Woodward claimed that he would signal to "Deep Throat" that he desired a meeting by moving a flowerpot with a small red flag on the balcony of his high-rise apartment. On occasions when "Deep Throat" wanted a meeting, he would make special marks on page 20 of Woodward's copy of The New York Times; he would circle the page number and draw clock hands to indicate the hour. They often met "on the bottom level of an underground garage just over the Key Bridge in Rosslyn", at 2:00 a.m. The garage is located at 1401 Wilson Boulevard and has a historical marker that was erected in 2011. In 2014, the garage was scheduled to be demolished, though the county decided to save the historical marker, and the landowner promised to design a memorial commemorating the Watergate scandal. As of 2026, the garage had not been demolished.

Many were skeptical of these cloak and dagger methods. Adrian Havill investigated these claims for his 1993 biography of Woodward and Bernstein and found them to be factually impossible. He noted that Woodward's apartment 617 at 1718 P Street, Northwest, in Washington faced an interior courtyard and was not visible from the street. Havill said that anyone regularly checking the balcony, as "Deep Throat" was said to have done daily, would have been spotted. Havill also said that copies of The New York Times were not delivered to individual apartments but delivered in an unaddressed stack to the building's reception desk. There would have been no way to know which copy was intended for Woodward. Woodward, however, has stated that in the early 1970s the interior courtyard was an alleyway and had not yet been bricked off and that his balcony was visible from street level to passing pedestrians. It was also visible, Woodward conjectured, to anyone from the FBI in surveillance of nearby embassies. Also revealed was the fact that Woodward's copy of The New York Times had his apartment number indicated on it. Former neighbor Herman Knippenberg stated that Woodward would sometimes come to his door looking for his marked copy of the Times, claiming, "I like to have it in mint condition and I like to have my own copy."

Further, while Woodward stressed these precautions in his book, he also admits to having called "Deep Throat" on the telephone at his home.
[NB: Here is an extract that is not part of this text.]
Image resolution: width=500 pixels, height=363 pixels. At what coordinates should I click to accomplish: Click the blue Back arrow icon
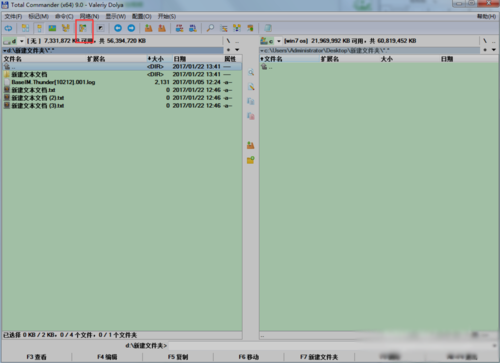click(118, 28)
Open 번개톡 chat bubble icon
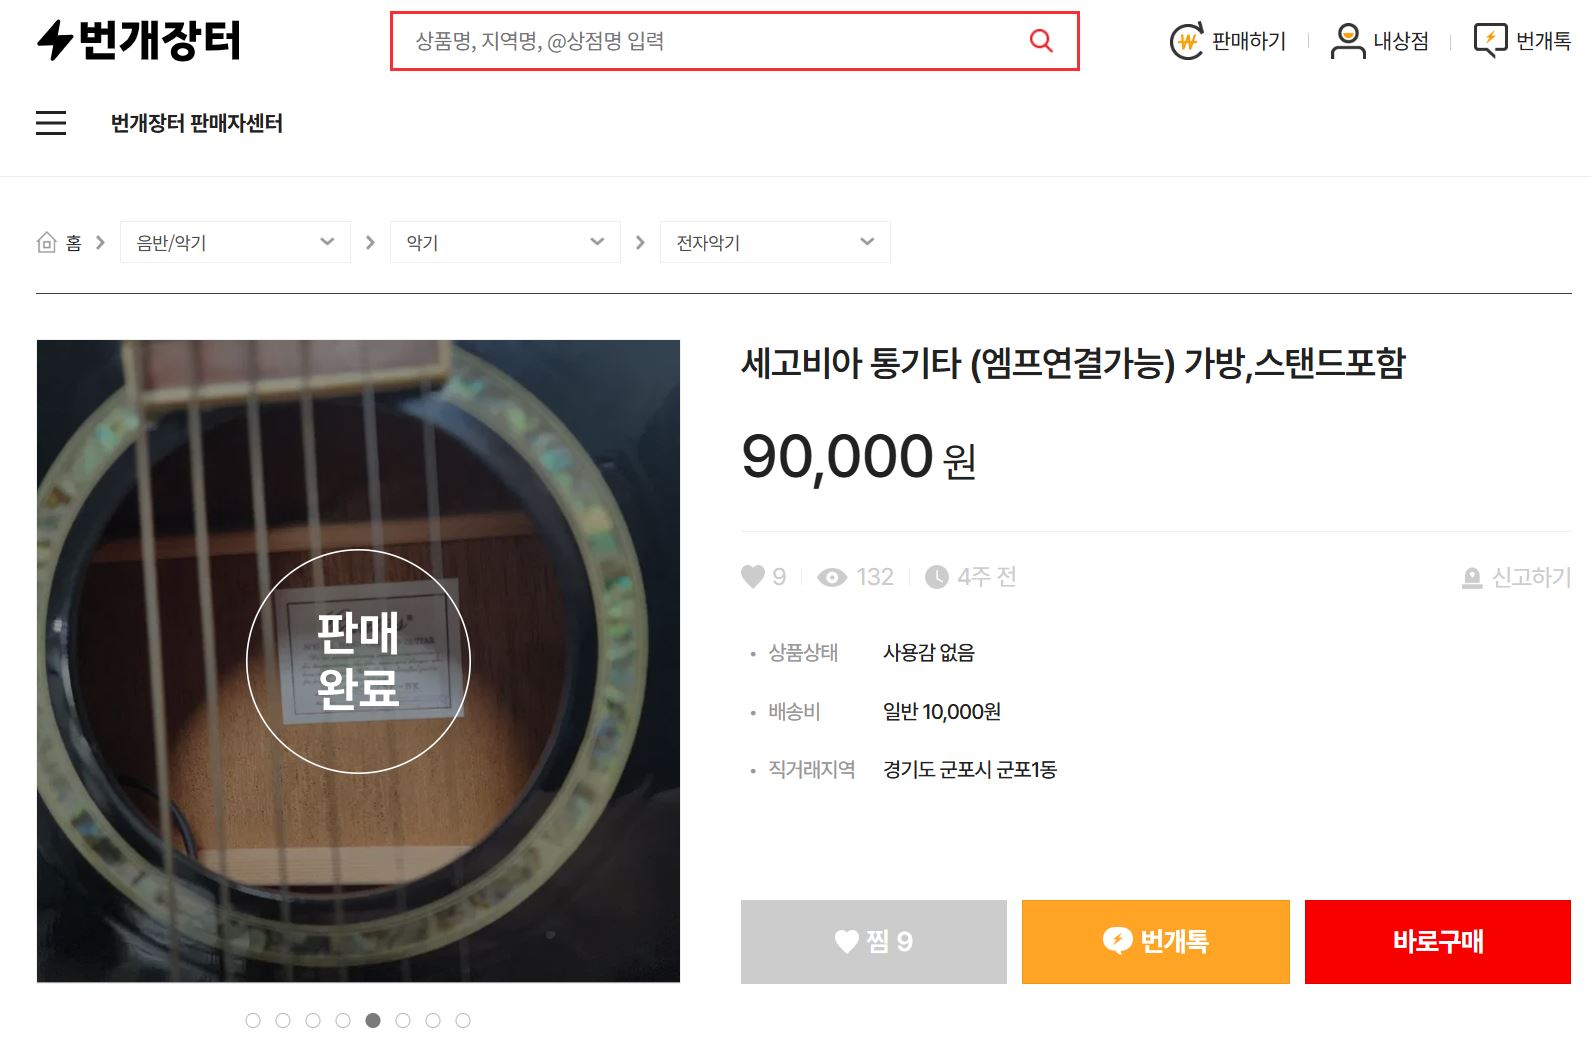The image size is (1591, 1043). [1490, 41]
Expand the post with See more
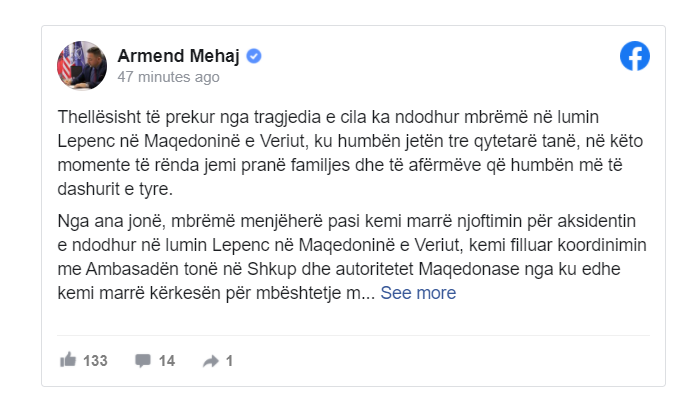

Felt's wife recalls answering Woodward's telephone calls for Felt.

===Controversy over motives===
In public statements following the disclosure of his identity, Felt's family called him an "American hero", stating that he leaked information about the Watergate scandal to The Washington Post for moral and patriotic reasons. Other commentators, however, have speculated that Felt may have had more personal reasons for leaking information to Woodward.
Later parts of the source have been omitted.